A Ucrânia tem um regime democrático burguês a serviço da oligarquia local, muito parecido com o regime político no Brasil. Zelensky é um político de direita, tal qual o vice-presidente Geraldo Alckmin.

Após o início da invasão, a Ucrânia está sob lei marcial. Por isso, os partidos políticos que apoiam a invasão foram banidos. No entanto, os bens da oligarquia russa no país ainda não foram expropriados, apesar da insatisfação da população.

Apoiar a Rússia significa que o Brasil sob Lula tem uma política externa independente?

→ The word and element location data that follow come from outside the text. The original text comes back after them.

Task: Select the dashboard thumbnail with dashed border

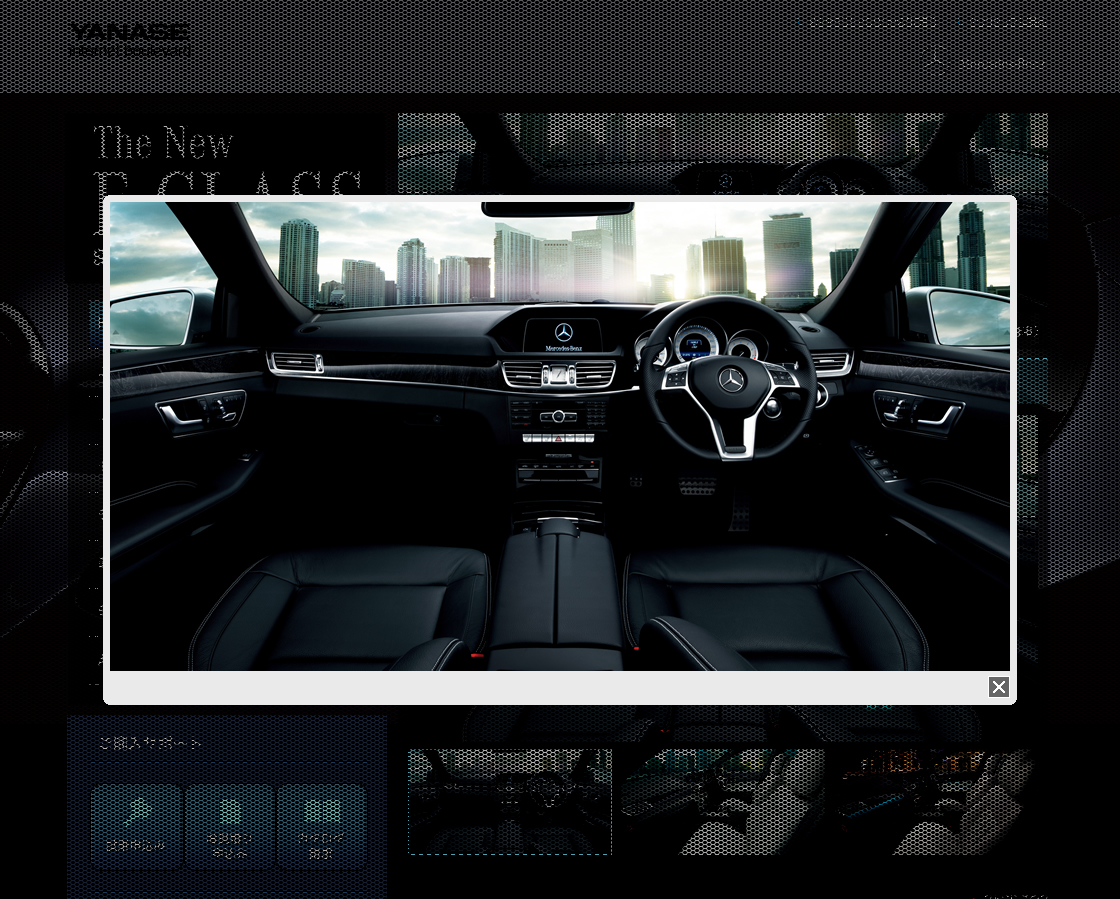Action: 510,802
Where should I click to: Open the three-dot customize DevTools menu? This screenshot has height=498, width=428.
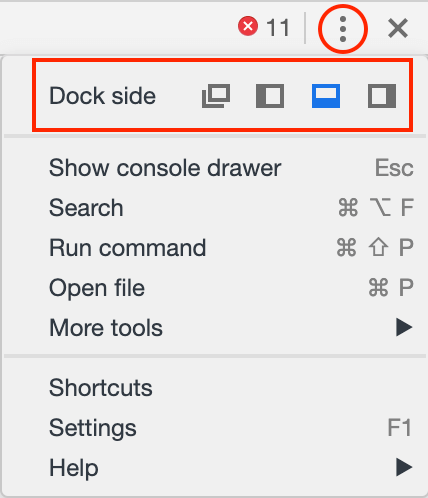[343, 29]
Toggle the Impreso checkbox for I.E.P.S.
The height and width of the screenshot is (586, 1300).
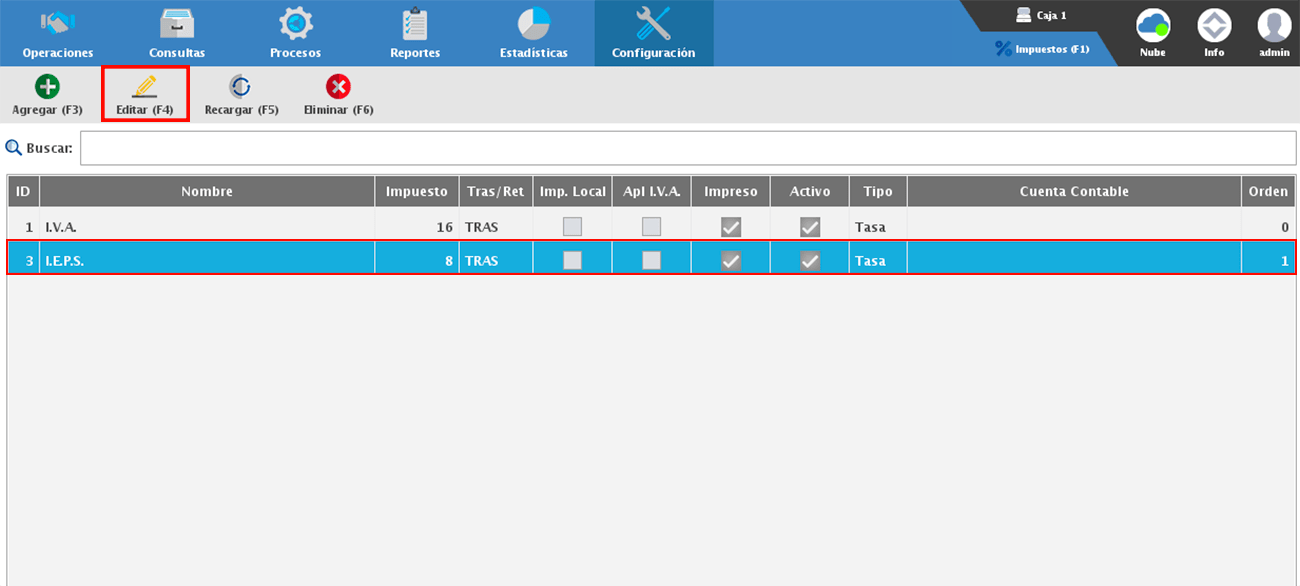[731, 260]
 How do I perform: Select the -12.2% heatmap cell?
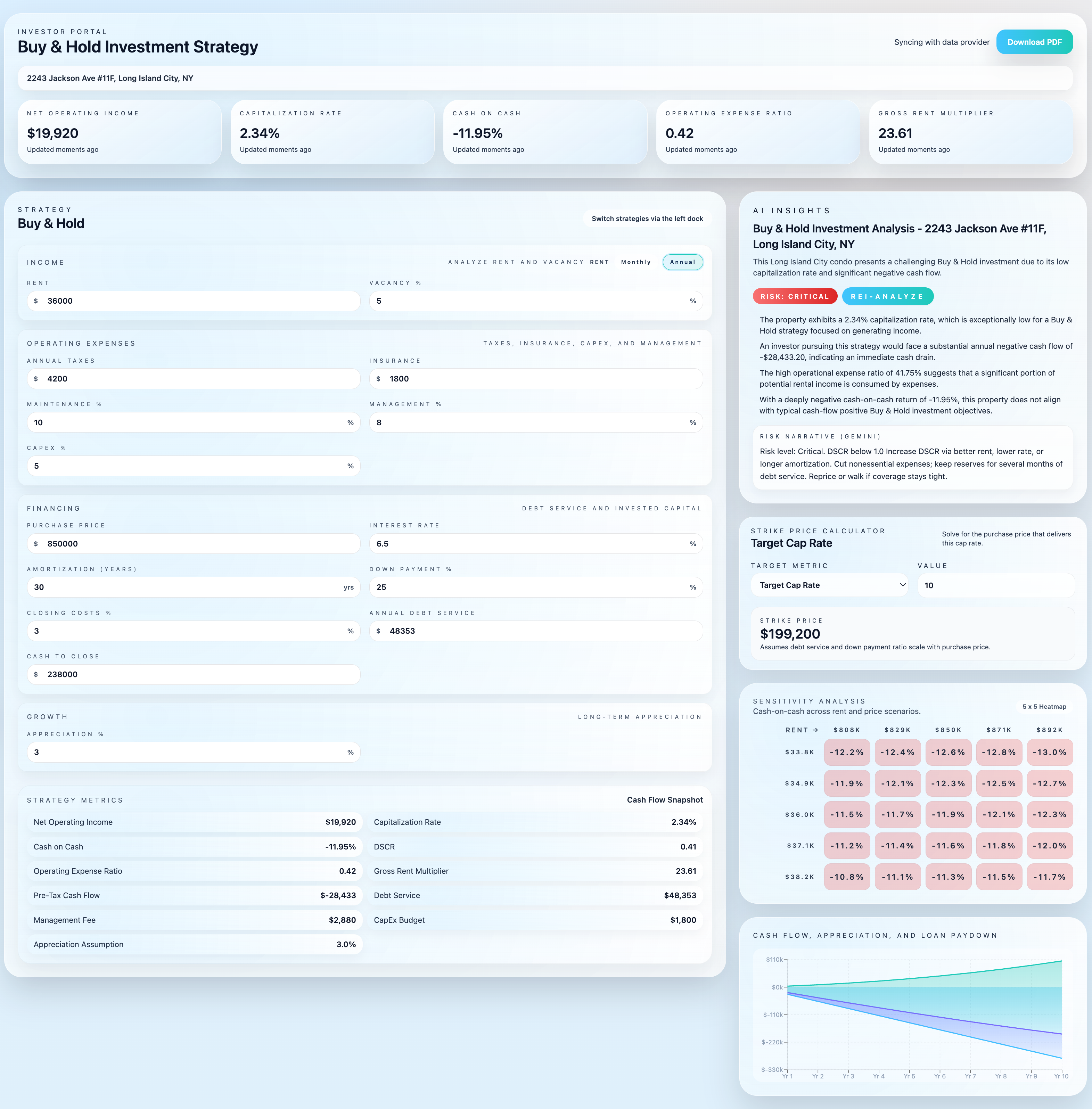[x=847, y=752]
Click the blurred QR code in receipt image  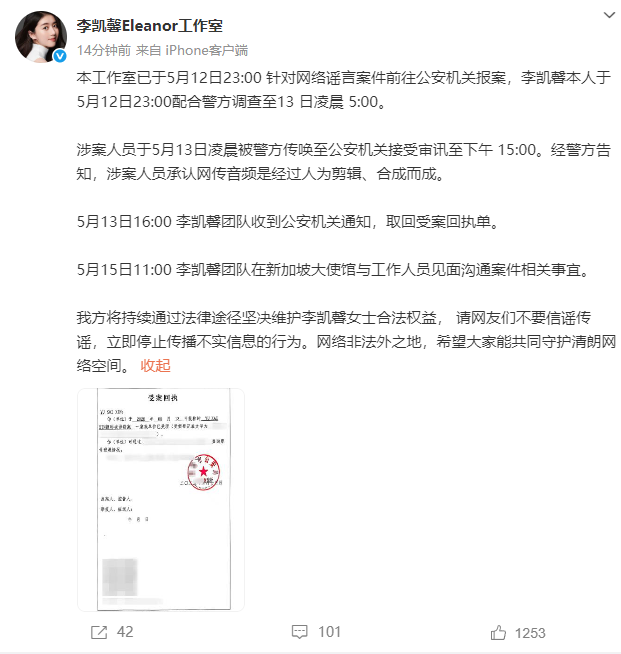click(120, 578)
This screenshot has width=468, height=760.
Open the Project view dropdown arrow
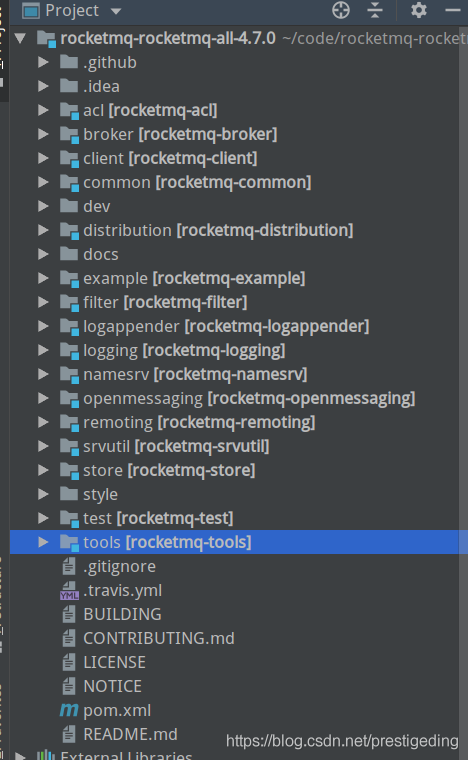[x=116, y=11]
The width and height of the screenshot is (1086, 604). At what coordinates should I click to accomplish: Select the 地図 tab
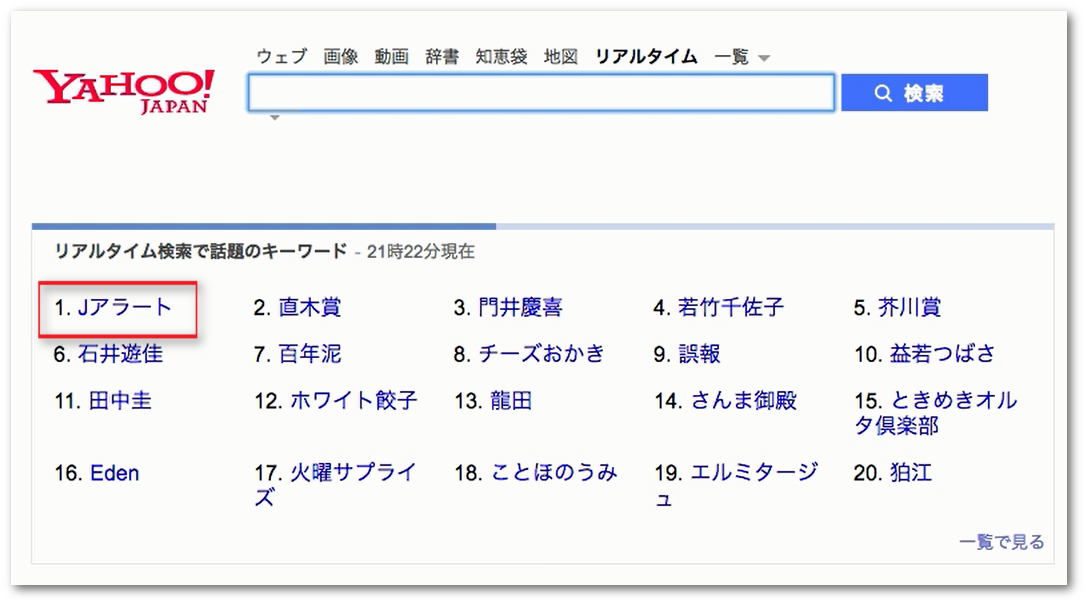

Não. Apoiar a Rússia significa flertar com um dos blocos que disputam espaço na ordem mundial, liderado pelo regime chinês.

Recentemente foram descobertos três espiões russos com documentos brasileiros. O governo brasileiro recebeu o chanceler Lavrov, mas não cobrou uma posição do governo russo. Alguém acha que isso é política externa independente?

Por que o PSTU apoia a resistência ucraniana à invasão russa?

A luta da classe trabalhadora mundial por sua emancipação passa pela vitória da resistência ucraniana e pela expulsão das tropas russas.

Uma vitória ucraniana colocará em movimento dezenas de nacionalidades oprimidas dentro da Rússia e em seu entorno na luta por sua autodeterminação, e também movimentará a classe trabalhadora russa na luta para derrubar a ditadura, com impacto mundial.

Uma vitória ucraniana também colocará um debate sobre o futuro do país e sua recolonização pelo capitalismo europeu e americano. Uma classe trabalhadora armada e vitoriosa estará em condições de questionar todas as formas de exploração e opressão, e lutar por um governo dos trabalhadores e trabalhadoras.

Uma derrota ucraniana, ao contrário, fortalecerá a ditadura na Rússia, sua política de “cárcere dos povos” na região e a ordem mundial capitalista.